The problem
The output should consist solely of the lines running from the one that contains "You are a computer-use" through the end of the records below, copied exactly.

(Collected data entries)
=== Section Start ===
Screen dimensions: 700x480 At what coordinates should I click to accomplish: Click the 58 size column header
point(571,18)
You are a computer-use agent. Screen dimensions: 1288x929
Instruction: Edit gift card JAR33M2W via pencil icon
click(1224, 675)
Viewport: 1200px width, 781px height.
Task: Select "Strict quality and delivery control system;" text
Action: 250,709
=== Section End ===
Response to this task
You are a computer-use agent. Screen dimensions: 1288x929
Instruction: Edit gift card JAR33M2W via pencil icon
click(1224, 675)
Viewport: 1200px width, 781px height.
Task: Select "Strict quality and delivery control system;" text
Action: 250,709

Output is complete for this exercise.